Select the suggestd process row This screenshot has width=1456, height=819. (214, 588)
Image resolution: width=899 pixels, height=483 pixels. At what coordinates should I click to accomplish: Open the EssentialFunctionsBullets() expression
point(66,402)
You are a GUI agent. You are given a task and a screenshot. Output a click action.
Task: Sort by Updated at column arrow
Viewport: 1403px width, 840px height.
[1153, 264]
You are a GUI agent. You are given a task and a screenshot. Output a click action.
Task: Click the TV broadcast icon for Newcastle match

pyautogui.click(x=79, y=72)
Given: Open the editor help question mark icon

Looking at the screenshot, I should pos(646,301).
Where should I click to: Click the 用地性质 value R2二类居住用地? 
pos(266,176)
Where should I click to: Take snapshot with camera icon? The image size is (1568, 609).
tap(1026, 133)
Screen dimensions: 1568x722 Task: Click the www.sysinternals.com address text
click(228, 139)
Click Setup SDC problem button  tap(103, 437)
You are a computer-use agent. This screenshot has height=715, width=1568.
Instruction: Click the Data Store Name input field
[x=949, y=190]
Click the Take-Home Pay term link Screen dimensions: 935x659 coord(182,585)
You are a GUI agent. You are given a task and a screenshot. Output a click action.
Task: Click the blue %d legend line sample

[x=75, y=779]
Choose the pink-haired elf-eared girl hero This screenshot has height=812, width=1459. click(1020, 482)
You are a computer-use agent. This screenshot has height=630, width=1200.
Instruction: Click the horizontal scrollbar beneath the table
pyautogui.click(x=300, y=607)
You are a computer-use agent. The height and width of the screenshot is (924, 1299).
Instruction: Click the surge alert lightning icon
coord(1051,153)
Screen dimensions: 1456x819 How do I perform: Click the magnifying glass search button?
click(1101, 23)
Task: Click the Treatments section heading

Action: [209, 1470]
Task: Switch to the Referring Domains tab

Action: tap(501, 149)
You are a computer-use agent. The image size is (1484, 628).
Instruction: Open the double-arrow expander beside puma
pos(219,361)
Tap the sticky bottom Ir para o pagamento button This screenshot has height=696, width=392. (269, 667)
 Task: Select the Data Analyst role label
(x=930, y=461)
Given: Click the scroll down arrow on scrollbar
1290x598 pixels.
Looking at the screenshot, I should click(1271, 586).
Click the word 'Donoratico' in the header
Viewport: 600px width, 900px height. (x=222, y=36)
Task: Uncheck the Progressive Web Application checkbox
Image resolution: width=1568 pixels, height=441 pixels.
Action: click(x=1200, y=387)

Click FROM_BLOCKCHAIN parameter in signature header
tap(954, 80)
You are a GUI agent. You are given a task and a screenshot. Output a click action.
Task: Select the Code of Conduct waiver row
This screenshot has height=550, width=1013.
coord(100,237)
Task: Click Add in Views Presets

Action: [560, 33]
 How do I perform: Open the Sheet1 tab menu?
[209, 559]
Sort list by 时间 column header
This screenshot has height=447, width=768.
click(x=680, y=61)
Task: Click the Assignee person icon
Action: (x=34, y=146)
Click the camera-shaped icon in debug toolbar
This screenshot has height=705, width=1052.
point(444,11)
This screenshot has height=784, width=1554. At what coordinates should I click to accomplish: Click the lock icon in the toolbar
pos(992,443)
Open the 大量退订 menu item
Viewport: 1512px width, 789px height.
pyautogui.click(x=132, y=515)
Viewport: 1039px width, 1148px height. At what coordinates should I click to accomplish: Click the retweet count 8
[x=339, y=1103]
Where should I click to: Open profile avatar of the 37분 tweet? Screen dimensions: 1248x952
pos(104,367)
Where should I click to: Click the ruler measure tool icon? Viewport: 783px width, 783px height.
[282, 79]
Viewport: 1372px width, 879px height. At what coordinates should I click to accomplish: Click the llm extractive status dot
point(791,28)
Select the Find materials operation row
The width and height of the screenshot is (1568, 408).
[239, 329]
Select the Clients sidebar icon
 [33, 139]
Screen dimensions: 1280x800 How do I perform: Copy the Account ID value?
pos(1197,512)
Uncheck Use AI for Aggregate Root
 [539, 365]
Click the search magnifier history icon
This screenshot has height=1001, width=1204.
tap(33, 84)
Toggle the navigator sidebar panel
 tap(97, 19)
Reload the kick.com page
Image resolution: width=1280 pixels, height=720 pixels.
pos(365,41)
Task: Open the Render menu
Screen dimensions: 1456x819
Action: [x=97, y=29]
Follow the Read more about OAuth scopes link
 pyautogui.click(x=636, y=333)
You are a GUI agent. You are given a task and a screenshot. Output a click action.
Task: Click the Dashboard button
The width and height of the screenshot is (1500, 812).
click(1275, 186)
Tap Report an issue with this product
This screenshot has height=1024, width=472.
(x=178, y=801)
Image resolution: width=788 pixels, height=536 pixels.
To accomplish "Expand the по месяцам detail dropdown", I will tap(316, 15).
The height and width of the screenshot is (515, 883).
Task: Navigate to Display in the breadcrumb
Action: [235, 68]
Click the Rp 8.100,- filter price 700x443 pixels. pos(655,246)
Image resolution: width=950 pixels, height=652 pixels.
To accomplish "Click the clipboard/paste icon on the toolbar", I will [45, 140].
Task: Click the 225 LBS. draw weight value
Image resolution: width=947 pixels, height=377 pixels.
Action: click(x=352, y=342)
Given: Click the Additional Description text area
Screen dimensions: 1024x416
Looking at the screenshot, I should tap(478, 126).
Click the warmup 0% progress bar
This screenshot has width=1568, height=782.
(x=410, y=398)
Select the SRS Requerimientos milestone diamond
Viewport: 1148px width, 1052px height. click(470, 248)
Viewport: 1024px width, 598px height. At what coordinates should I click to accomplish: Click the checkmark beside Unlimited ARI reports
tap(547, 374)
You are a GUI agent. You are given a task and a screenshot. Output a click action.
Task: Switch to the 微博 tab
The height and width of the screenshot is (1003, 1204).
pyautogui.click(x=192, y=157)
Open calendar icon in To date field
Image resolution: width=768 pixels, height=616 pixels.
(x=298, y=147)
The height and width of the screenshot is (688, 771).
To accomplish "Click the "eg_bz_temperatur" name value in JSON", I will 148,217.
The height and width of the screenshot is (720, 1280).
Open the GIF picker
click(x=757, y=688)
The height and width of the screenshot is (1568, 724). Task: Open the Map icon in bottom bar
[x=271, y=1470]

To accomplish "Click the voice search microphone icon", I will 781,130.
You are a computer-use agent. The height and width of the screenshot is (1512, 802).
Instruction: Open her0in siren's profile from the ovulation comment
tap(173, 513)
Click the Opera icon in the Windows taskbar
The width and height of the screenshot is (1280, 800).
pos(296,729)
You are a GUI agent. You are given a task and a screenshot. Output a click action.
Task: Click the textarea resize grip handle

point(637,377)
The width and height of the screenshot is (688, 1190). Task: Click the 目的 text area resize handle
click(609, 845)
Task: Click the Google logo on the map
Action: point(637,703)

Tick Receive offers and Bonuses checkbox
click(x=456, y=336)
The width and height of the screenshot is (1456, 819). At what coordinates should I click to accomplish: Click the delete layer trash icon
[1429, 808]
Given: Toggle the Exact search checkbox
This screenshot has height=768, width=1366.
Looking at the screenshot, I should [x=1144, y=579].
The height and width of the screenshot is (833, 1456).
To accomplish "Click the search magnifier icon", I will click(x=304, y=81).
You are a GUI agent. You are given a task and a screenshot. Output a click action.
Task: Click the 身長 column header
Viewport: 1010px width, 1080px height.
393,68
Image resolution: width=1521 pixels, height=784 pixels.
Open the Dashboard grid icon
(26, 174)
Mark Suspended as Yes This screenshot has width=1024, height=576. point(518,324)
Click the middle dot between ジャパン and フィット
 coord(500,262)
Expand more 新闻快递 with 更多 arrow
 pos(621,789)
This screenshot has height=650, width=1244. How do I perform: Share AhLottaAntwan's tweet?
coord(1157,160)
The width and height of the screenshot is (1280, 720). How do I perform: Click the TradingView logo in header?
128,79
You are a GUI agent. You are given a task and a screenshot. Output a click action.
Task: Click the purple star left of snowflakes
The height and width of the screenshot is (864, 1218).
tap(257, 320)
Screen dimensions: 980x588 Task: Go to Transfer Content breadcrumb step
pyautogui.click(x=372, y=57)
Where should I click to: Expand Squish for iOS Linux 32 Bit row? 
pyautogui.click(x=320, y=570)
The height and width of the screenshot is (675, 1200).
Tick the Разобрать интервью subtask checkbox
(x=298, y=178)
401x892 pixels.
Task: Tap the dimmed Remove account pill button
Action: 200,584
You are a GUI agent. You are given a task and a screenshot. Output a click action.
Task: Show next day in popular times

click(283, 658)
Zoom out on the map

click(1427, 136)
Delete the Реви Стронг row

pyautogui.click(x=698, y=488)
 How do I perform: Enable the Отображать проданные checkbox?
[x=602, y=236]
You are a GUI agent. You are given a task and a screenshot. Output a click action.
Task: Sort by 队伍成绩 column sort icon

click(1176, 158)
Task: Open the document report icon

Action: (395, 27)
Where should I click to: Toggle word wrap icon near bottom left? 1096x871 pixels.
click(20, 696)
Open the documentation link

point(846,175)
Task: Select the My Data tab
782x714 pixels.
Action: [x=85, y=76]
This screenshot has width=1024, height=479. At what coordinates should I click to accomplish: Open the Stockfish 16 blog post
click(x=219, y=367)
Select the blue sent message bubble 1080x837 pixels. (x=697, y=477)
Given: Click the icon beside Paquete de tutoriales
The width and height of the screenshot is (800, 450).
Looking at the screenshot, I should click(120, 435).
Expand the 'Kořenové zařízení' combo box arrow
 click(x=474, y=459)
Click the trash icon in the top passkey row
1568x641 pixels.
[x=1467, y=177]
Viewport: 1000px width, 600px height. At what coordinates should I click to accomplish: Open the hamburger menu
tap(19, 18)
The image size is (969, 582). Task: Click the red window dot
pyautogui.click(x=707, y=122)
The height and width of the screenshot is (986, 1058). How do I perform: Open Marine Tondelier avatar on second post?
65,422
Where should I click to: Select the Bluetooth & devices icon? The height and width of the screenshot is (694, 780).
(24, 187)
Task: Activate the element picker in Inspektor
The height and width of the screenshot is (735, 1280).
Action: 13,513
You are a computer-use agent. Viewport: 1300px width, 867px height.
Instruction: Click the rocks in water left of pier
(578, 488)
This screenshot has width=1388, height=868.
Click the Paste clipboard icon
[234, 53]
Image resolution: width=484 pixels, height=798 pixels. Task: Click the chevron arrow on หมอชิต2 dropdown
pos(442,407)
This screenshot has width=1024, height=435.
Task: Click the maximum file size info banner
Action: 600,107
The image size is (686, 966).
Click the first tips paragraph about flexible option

= Prompt =
Rewrite the lines from the one containing "Given: Open the" down to the one containing "Tap the sticky", replacing "Instruction" with "Command" and leaving all else as it is.

= Right answer =
Given: Open the editor help question mark icon

Looking at the screenshot, I should pos(646,301).
Where should I click to: Click the 用地性质 value R2二类居住用地? 
pos(266,176)
Where should I click to: Take snapshot with camera icon? The image size is (1568, 609).
tap(1026, 133)
Screen dimensions: 1568x722 Task: Click the www.sysinternals.com address text
click(228, 139)
Click Setup SDC problem button  tap(103, 437)
You are a computer-use agent. This screenshot has height=715, width=1568.
Command: Click the Data Store Name input field
[x=949, y=190]
Click the Take-Home Pay term link Screen dimensions: 935x659 coord(182,585)
You are a GUI agent. You are given a task and a screenshot. Output a click action.
Task: Click the blue %d legend line sample

[x=75, y=779]
Choose the pink-haired elf-eared girl hero This screenshot has height=812, width=1459. click(1020, 482)
You are a computer-use agent. This screenshot has height=630, width=1200.
Command: Click the horizontal scrollbar beneath the table
pyautogui.click(x=300, y=607)
You are a computer-use agent. The height and width of the screenshot is (924, 1299).
Command: Click the surge alert lightning icon
coord(1051,153)
Screen dimensions: 1456x819 How do I perform: Click the magnifying glass search button?
click(1101, 23)
Task: Click the Treatments section heading

Action: [209, 1470]
Task: Switch to the Referring Domains tab

Action: tap(501, 149)
You are a computer-use agent. The image size is (1484, 628).
Command: Open the double-arrow expander beside puma
pos(219,361)
Tap the sticky bottom Ir para o pagamento button This screenshot has height=696, width=392. (269, 667)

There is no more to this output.